The gentleman character in this dialogue expresses a passionate desire to understand the struggles that his wife is facing. He has heard the silent torture pouring out from her body like the squeal of a small animal trapped and overcome by pain. He has seen the torment in her eyes as she stares out of the small, thick pained square window at the staircase’s crest of the cold country farmhouse. He has noticed how she can’t keep her eyes from fixing on the hill in the distance near their property line, and he is deeply intrigued by a welling compassion to know what has planted such a terrified look in his beloved’s eyes. He intently asks and then commands her to tell him what it is that she has been looking at. Instead of recognizing his deep concern for her, though, Amy denies his request and avoids even eye contact. She feels as though she cannot share her frustration with him on any intimate level because she can barely even stand his presence anymore. She almost despises him and thinks him to be too insensitive and dumb to grasp and identify the pain that she is experiencing. By not openly confessing her pain to him, she builds a wall between the both of them; her pride is keeping him from being able to connect with her on the personal level that he desires.
Amy is afraid of death and does not understand how to cope with or let go of the feelings that she is experiencing. Her husband (whose name we have not yet been told) is frustrated that Amy cannot rely on the love they have between them to lift her above her pain and fear; he thinks that she has drawn out this grieving period considerably too long and believes her to be over-reacting (like she often does). He says to her,
“I do think, though, you overdo it a little.
What was it brought you up to think it the thing
To take your mother-loss of a first child
So inconsolably—in the face of love.
You’d think his memory might be satisfied—“
Amy, highly frustrated at this accusation, believes his confession to be unjustly pointing fingers at her self-perceived right to hold on to her grief, and (for a moment) she almost breaks down, professing,
“You can’t because you don’t know how to speak.
If you had any feelings, you that dug
With your own hand—how could you? —his little grave;
I saw you from that very window there, . . .
I thought, who is that man? I didn’t know you.”
Amy goes on to describe a moment she witnessed the day that her child was buried that has unsettled her so much. She confesses how she had spied on her husband, after he had come in from digging the hole that their baby would lie in. And she shares the terrible experiences that have left her so disturbed:
“You could sit there with the stains on your shoes
Of the fresh earth from your baby’s grave
And talk about your everyday concerns.”
“I can repeat the very words you were saying:
‘Three foggy mornings and one rainy day
Will rot the best birch fence a man can build.’
Think of it, talk like that at such a time!
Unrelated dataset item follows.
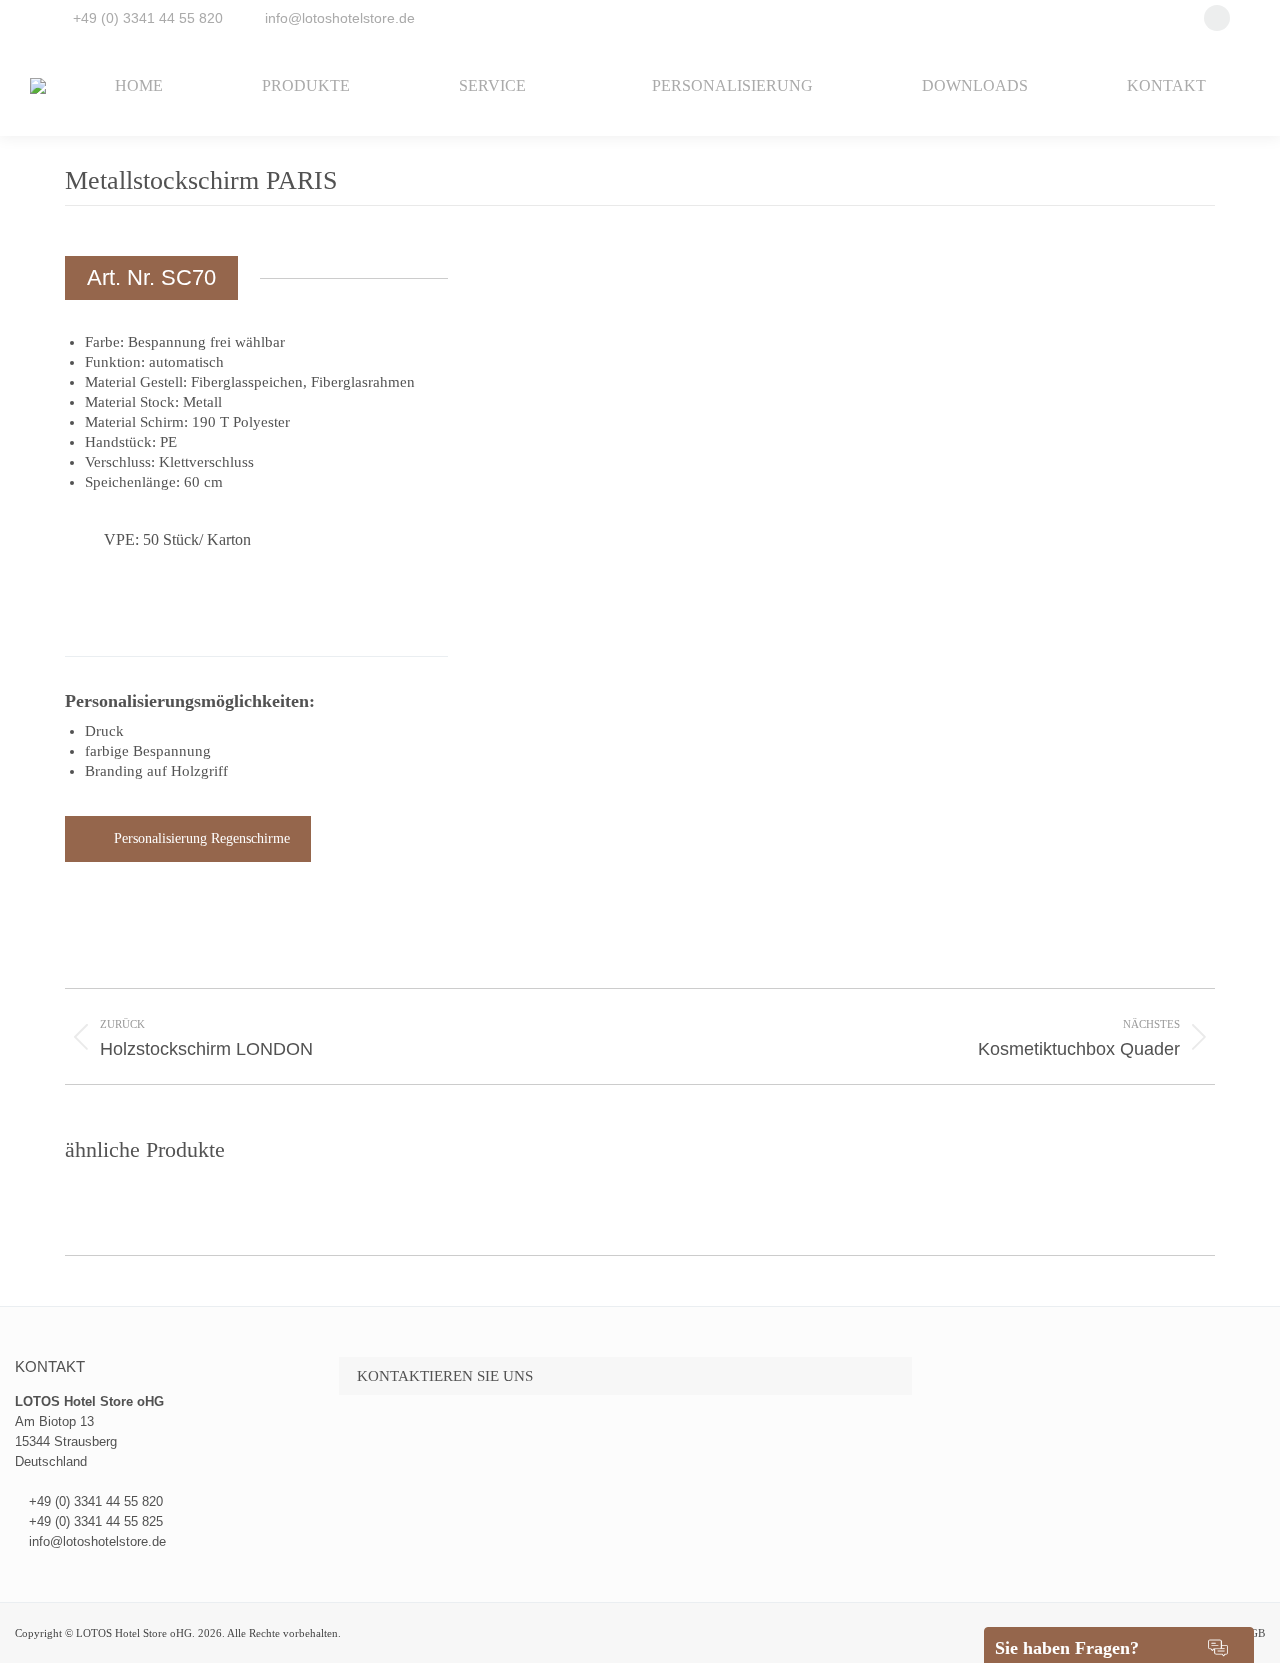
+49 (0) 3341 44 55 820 (148, 18)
What had how long it takes a birch to rot
To do with what was in the darkened parlor?”
Amy, more than slightly confused by the “strength” of her husband to not openly and explicitly grieve at the death of their very young son, can no longer see her partner as a stronghold. He is a creature, a monster, and she is not sure how it is that she can live with him. She abhors his very sight and is quite possibly sickened by his presence. This, we can assume, is the driving force that sends her fleeing out of the house and catapults her into the arms of her family. Amy cannot relate to her husband because she cannot understand her husband. Partly due to her fear of death, Amy cannot fathom how quickly he has removed himself from his grief, and the only explanation that her mind can offer is a portrait painted of this man that hurls him into the category of an un-feeling sub-human.
Sadly enough, our young couple never does work through their situation. There is no happy ending to appease our romantic ideals (and rightly so) of new love. Amy walks out on her husband, unmoved by his efforts to control her by command, and ends all further communication with the loud slamming of a heavy door (which is, ironically enough, communication in itself). The argument between this couple is left open ended, because Frost knows himself that there is never a quick fix to adversity in love. The trials that our young couple is facing are only the beginning of their long journey into a hopeful old age together. They will be torn apart by such arguments again and again as they learn to love and live with each other. And if they persevere, refusing to throw in the towel, they will in the end be fused together by a bond that is almost impossible to break. Marriage is a gift and a trial consecrated by God; a husband and a wife must learn to sometimes wade in the mud before they can journey up their mountain.